List each line in the rows below that contains the word "click".

Data for this task:
## START
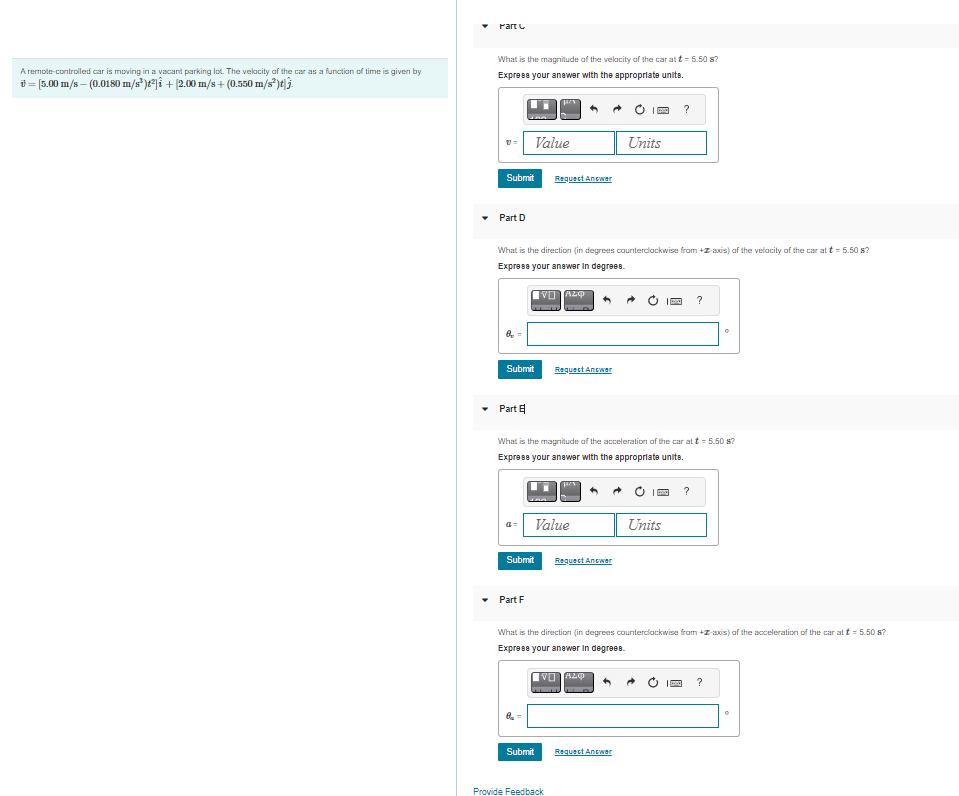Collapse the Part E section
## END
## START
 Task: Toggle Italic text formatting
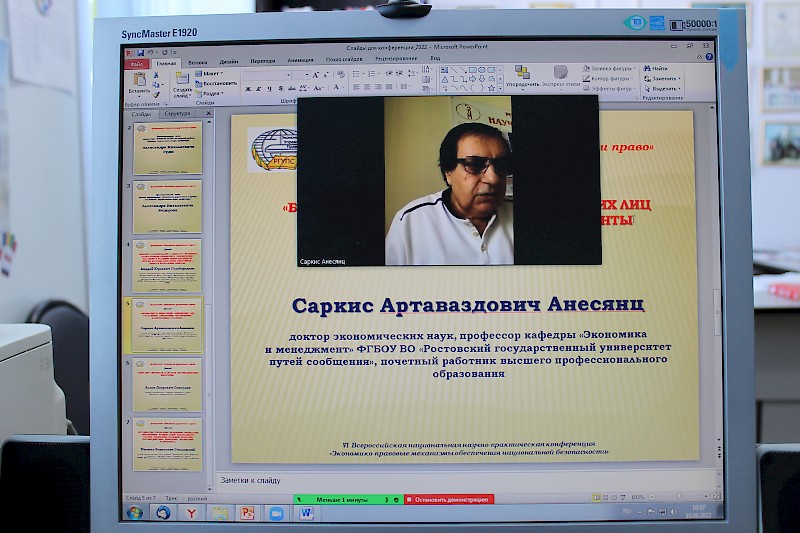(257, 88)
## END
## START
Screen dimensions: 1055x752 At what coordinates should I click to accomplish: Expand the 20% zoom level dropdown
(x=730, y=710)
## END
Finished exercise:
Screen dimensions: 1055x752 At what coordinates should I click to accomplish: Expand the 20% zoom level dropdown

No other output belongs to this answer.